The Asian Art Museum in Nice is small, with a rather modest collection. But it is interesting to visit it, if only because the museum building in the Föni Park was erected by the famous Japanese architect Kenzo Tange.
The idea to open a museum of Asian art was once suggested by the mayor of the city Jacques Madsen, a man who wrote in the history of Nice bright and sometimes controversial pages. In any case, the citizens elected him mayor five times. In the nineties, impressed by the work of French sculptor Pierre-Yves Tremoy, who had exhibited extensively in Japan, the mayor decided to create a museum in Nice dedicated to the art of China, Japan, India and Cambodia. A strong, independent and impulsive man, he invited the great Kenzo Tanghe to design the museum.
Tanghe created on the banks of an artificial lake in the Parc de la Feuny a completely unusual, light and bright building, which is itself a work of oriental art. The architect used two basic geometric shapes that have sacred meaning in Japanese tradition: the square (symbol of the earth) and the circle (symbol of the sky).
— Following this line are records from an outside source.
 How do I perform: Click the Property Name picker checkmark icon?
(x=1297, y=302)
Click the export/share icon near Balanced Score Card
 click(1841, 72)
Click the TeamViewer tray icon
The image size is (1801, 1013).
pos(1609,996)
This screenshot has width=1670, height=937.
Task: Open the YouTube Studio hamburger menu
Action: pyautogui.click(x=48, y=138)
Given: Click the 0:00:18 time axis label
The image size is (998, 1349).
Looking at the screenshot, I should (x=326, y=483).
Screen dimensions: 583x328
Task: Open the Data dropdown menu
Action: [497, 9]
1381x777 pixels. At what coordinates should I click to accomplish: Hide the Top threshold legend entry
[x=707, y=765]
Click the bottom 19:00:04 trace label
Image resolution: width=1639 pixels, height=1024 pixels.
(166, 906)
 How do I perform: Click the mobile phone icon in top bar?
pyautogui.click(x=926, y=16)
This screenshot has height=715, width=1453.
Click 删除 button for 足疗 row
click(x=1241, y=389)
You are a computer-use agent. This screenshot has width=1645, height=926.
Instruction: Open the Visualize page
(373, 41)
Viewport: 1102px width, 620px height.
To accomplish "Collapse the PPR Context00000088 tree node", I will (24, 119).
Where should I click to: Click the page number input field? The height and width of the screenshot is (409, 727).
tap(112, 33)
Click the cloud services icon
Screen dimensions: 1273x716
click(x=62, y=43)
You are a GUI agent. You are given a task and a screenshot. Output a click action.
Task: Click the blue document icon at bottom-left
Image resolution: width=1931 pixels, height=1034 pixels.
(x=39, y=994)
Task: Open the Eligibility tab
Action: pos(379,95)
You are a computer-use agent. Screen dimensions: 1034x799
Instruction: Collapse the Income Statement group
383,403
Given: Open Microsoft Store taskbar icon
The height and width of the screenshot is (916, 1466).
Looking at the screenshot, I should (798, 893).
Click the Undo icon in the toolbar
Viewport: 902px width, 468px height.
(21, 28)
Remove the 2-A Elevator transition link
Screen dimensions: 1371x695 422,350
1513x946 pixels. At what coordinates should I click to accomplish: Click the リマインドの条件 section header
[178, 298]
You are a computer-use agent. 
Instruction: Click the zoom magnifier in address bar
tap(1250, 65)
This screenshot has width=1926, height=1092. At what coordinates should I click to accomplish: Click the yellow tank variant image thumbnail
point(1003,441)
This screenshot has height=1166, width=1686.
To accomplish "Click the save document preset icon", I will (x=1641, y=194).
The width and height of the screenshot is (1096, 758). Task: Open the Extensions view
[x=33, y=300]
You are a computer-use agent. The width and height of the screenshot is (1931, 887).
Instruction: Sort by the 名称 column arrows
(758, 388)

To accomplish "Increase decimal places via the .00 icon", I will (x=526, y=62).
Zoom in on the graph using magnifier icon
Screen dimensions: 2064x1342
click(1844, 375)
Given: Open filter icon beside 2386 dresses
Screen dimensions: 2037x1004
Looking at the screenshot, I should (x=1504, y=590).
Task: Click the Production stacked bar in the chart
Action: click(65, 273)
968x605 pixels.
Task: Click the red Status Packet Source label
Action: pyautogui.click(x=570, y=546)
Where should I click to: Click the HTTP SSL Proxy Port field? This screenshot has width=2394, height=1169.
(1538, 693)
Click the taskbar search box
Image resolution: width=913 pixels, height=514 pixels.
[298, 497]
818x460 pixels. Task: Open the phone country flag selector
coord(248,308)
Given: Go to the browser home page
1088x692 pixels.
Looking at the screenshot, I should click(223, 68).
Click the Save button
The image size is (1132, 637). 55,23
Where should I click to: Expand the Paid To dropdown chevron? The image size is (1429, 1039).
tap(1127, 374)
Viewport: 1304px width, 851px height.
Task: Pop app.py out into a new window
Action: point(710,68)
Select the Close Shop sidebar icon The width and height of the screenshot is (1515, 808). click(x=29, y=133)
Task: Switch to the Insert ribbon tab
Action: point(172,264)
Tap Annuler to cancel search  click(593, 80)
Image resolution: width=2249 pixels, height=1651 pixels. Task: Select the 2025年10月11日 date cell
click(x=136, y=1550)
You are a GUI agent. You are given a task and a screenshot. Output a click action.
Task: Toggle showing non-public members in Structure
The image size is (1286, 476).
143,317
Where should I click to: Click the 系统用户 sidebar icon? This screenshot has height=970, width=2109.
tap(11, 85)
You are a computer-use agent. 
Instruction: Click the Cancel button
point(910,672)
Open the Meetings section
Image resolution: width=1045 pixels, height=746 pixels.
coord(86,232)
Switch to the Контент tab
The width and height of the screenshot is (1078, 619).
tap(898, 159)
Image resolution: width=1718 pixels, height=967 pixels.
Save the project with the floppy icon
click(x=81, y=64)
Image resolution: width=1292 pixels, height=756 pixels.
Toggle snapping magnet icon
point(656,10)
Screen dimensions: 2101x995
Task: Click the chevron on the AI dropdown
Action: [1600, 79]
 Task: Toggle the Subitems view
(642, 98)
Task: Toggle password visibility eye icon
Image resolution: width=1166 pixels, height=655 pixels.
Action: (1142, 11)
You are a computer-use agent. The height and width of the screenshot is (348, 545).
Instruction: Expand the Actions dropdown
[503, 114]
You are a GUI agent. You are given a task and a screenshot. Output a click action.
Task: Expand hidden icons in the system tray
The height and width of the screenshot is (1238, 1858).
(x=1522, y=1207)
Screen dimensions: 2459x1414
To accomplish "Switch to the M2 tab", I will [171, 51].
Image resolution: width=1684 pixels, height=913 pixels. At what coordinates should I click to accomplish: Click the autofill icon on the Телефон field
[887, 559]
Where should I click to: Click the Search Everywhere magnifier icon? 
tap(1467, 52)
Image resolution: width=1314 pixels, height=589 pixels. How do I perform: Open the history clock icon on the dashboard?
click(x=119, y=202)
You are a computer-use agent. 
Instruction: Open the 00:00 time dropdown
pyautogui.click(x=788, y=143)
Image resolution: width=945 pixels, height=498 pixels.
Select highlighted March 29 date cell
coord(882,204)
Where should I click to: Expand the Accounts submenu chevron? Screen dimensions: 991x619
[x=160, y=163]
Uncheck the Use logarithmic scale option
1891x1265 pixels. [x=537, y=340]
Four white marble cubes surround an equally white marble rotunda topped by a glass pyramid. Each of the cubes contains halls dedicated to the art of one country.
The museum opened in 1998. Today there are about two hundred exhibits of undeniable historical value: a paired statue of gilded white-tailed deer of the XVII-XVIII centuries from Central Tibet (they symbolise the first sermon of the Buddha), a lacquered figure of Amida Nyorai meditating (Japan, Edo era, XVIII century), an amazing funerary statue of a kneeling woman (China, Han era, III century). A Japanese wooden lacquered tea vessel (late XV - early XVI century), a Japanese ceramic horse of the VI century, an Indian cloth of the XVIII century with a hand-painted image of the young god Krishna.
In the museum you can get acquainted not only with static exhibits: in a special pavilion a classical Japanese tea ceremony is regularly organised and presentations of Chinese tea traditions are held. All explanations are given, however, in French.